This malware was part of a larger constellation of hacking tools that Kasperksy attributed to the Equation Group, one of several highly skilled, long-running state-sponsored teams developing malicious code. Kaspersky called the hard-drive reprogrammer "perhaps the most powerful tool in the Equation group's arsenal."
"This is an astonishing technical accomplishment and is testament to the group's abilities," Kaspersky added in its 2015 report.
Kaspersky has a policy of never attributing malware to a specific nation, but the Equation Group is widely believed to be working for, or to be an active part of, the U.S. National Security Agency.
"After the disclosure of the Equation Group's drive implants, many HDD and SSD vendors made changes to ensure their components would only accept valid firmware," Eclypsium says in today's report. "However, many of the other peripheral components have yet to follow suit."
Who's going to own this problem?
Microsoft can harden Windows, and Linux developers can harden Linux, against malware all they can, but operating-system improvements won't do much to stop other lines of attack through the hundreds of third-party peripherals built into laptops and desktops.
The question is who should take responsibility -- the peripheral makers, the makers of the computers that buy and use the peripherals, or the OS makers? Eclypsium doesn't have the answer, but it puts the blame with the peripheral makers.
"Peripheral manufacturers have been slow to adopt the practice of signing firmware," the report notes, "leaving millions of Windows and Linux systems at risk of firmware attacks that can exfiltrate data, disrupt operations and deliver ransomware."
Macs are immune
Notice that Eclypsium doesn't mention Macs. That's because, according to the report, "Apple performs signature verification on all files in a driver package, including firmware, each time before they are loaded into the device, to mitigate this type of attack."
"In contrast," the report adds, "Windows and Linux only perform this type of verification when the package is initially installed."
There's a simple explanation for this security gap: Apple makes both its hardware and software and has a vested interest in making sure they complement each other perfectly.
But Microsoft makes only a few devices running Windows, and Linux coders and distributors generally make no hardware at all.
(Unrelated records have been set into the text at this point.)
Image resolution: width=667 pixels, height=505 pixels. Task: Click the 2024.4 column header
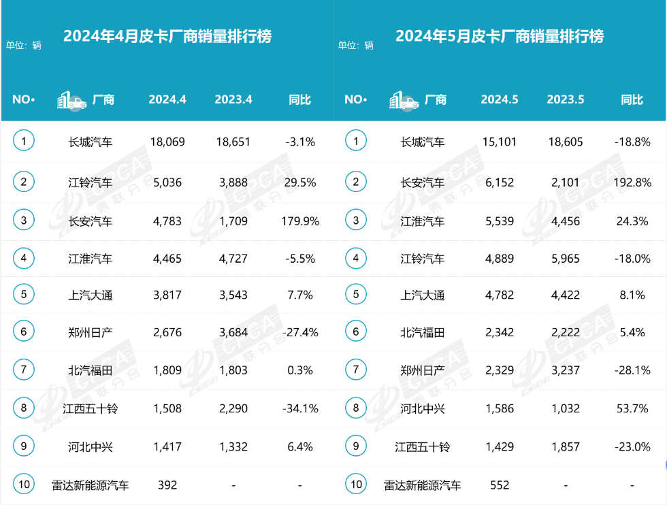pos(167,100)
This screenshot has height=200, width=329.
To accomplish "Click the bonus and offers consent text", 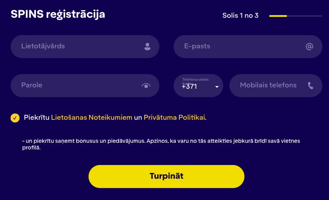I will coord(161,144).
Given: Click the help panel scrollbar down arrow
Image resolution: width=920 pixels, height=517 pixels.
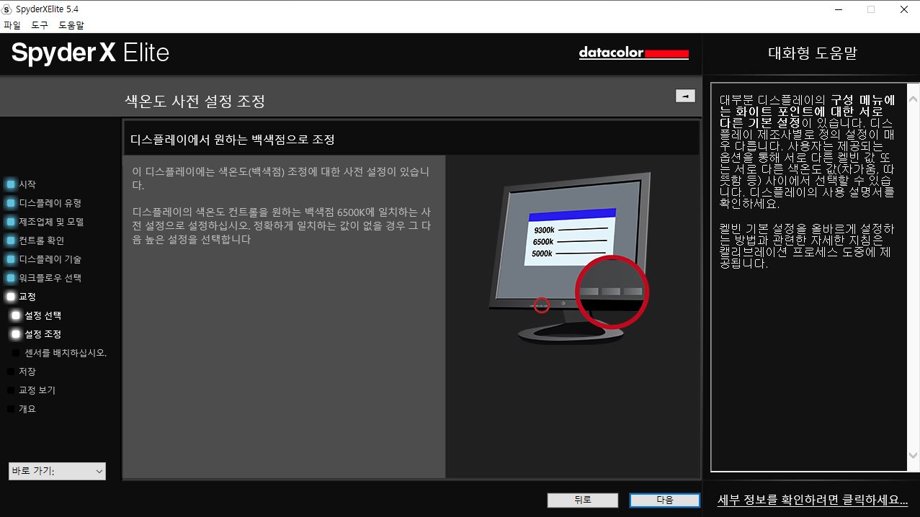Looking at the screenshot, I should click(914, 456).
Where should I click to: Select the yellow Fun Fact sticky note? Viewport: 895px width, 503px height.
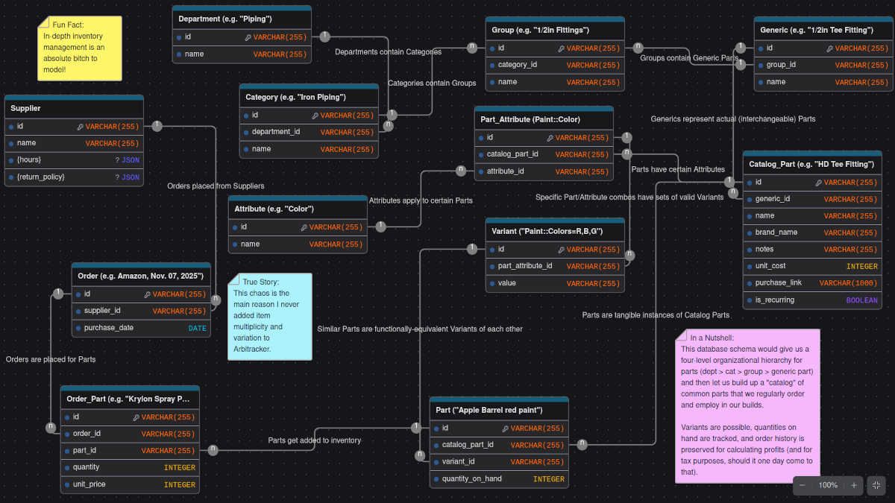[x=79, y=52]
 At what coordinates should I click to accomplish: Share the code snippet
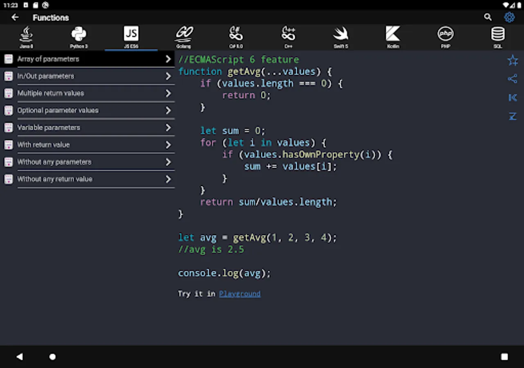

Both those OS's have to run on thousands of different hardware configurations and can't be expected to secure the firmware on just as many potential peripherals.
Someone needs to step up
Eclypsium hints that maybe the computer makers should take over where the peripheral makers slack off.
"Ultimately, the device itself needs to perform the signature verification before allowing the firmware update rather than depending on the operating system to perform this task," the report states.